The pecking order gets reversed from a margins perspective. The maximum margins come from a tonne of coal or minerals, followed by fertiliser and agri-products (foodgrains are included in agri-products).

“This is because of the kind of handling required for each of these commodities,” Hariharan Iyer, CFO, Pipavav Port, told Business Line.

Gujarat Pipavav Port Ltd, operated by APM Terminals, is a listed firm, and the company operates with a brand of APM Terminals Pipavav. For the quarter ended June, Pipavav handled 1.018 million tonne of bulk cargo, which is the highest volume of bulk cargo handled by the company during a quarter.

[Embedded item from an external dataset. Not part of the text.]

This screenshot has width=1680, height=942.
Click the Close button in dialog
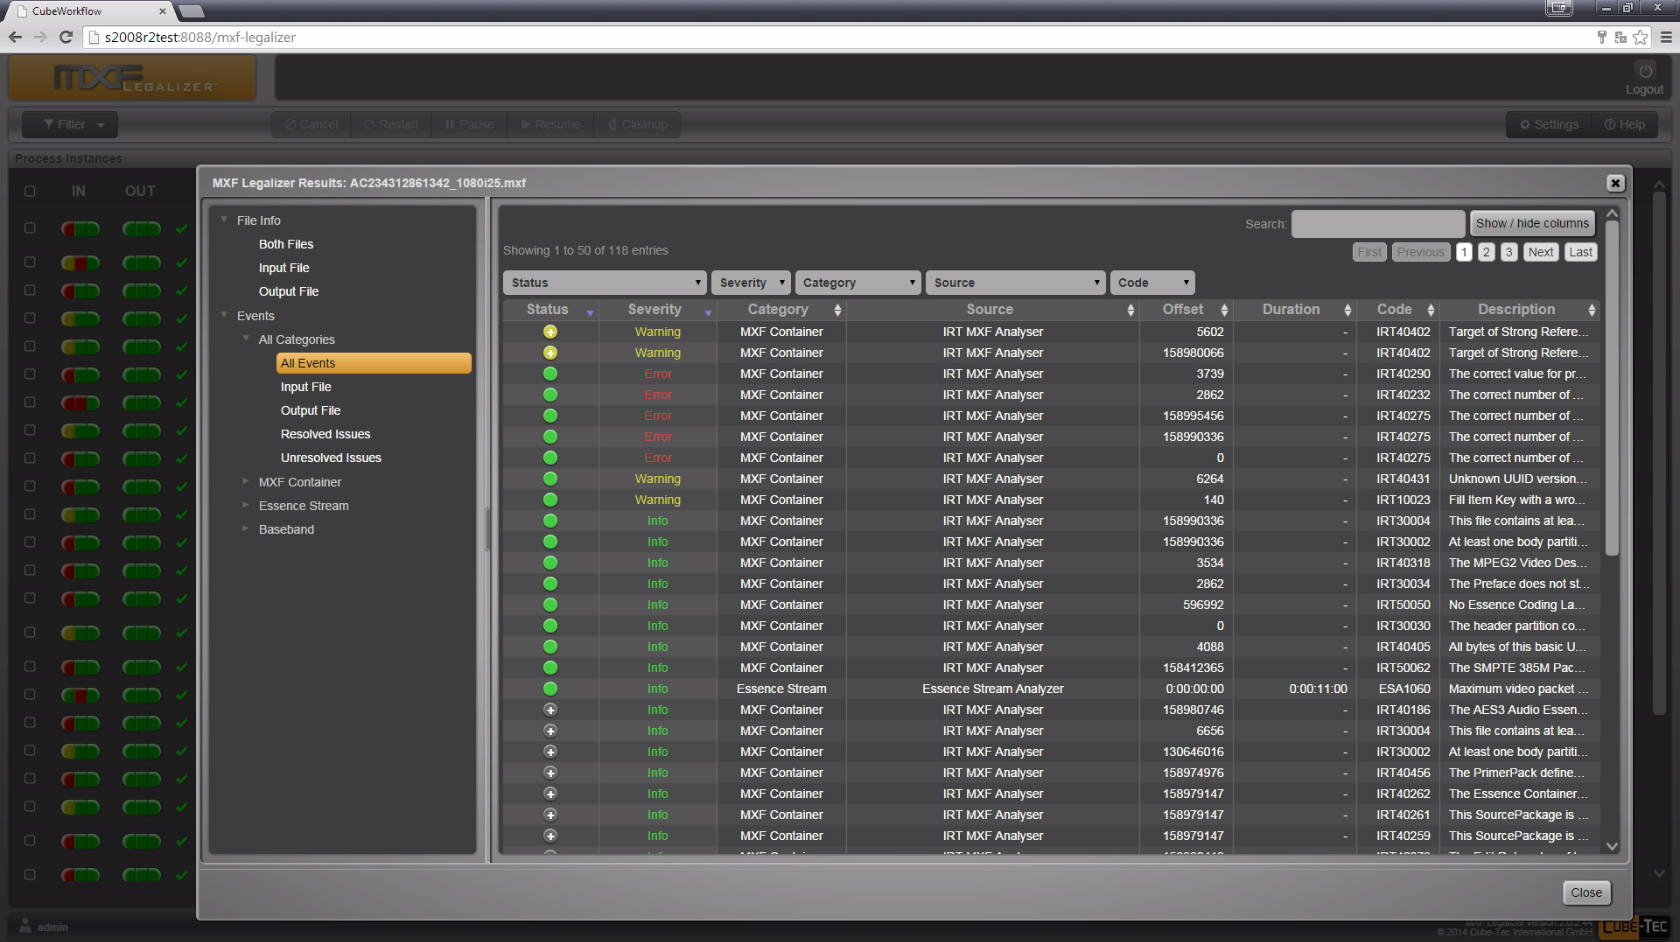[1585, 893]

“Of the total bulk cargo, 480,000 tonne (47 per cent) was coal and 200,000 (almost 20 per cent) tonne was fertiliser,” said Iyer.

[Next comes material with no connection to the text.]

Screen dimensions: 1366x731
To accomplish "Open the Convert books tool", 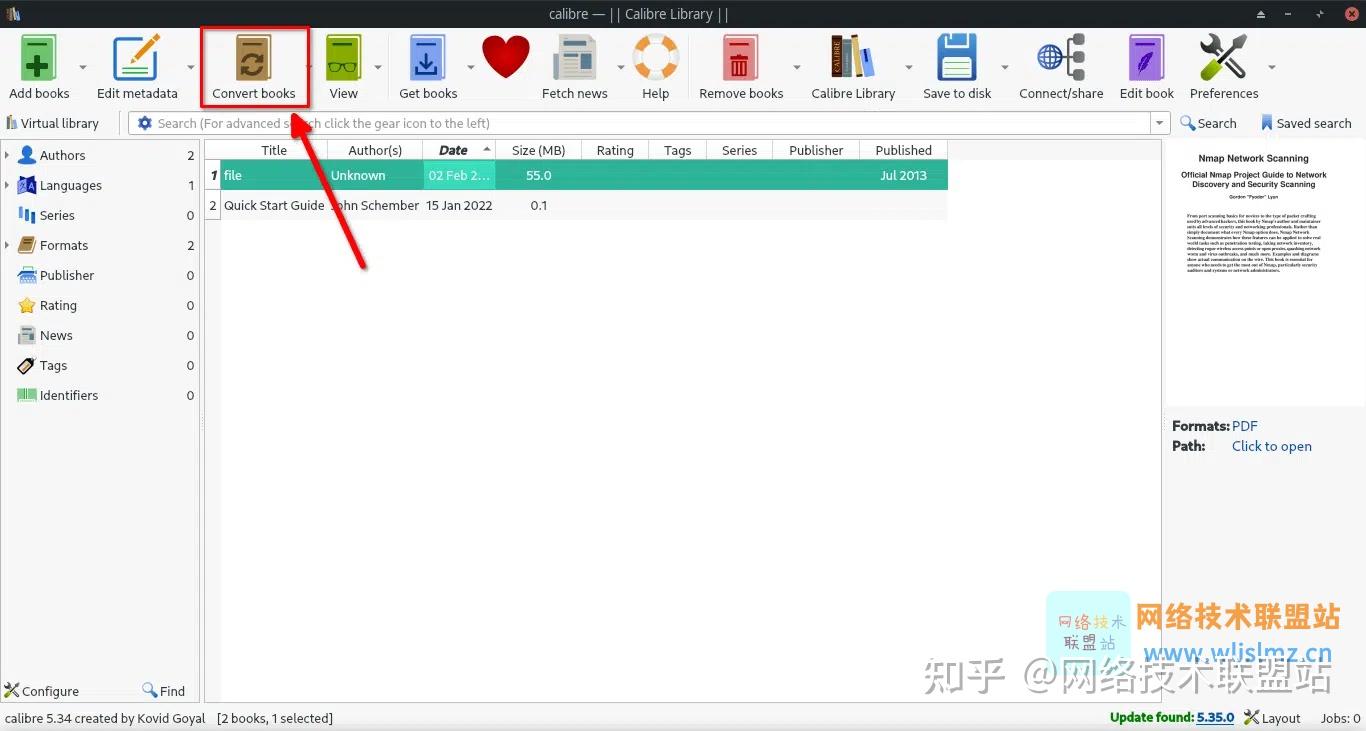I will click(x=254, y=65).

“The current realisation from bulk commodities is Rs 350-380 a tonne,” Iyer said, declining to share the break-up of earnings from each commodity.

Coal, minerals (limestone), fertiliser, agri-products (foodgrains) are the key bulk commodities handled by APM Terminals Pipavav.

The share of commodities handled in the port vary by season, market demand, and Government policies such as permission to export wheat.

During the quarter ended June, bulk cargo handled at Pipavav port went up 77 per cent over the January-March period, while the container volumes were down by 11 per cent.

APM Terminals Pipavav has recorded revenues in the range of Rs 5,000/TEU (twenty feet equivalent unit), which is a standard unit size used to measure containers. The company does not record revenues from containers on a per tonne basis.

“We bill each container on a TEU basis. We do not weigh the containers,” Iyer added.

The port has benefited from the recent rupee depreciation for its container cargo handled, as the billing is done in dollars.

“But for the bulk cargo handled in the port, the billing is rupee-denominated, with only the marine revenues being dollar-denominated. Marine revenues typically form about 15 per cent of the total billing from bulk handling,” said Iyer.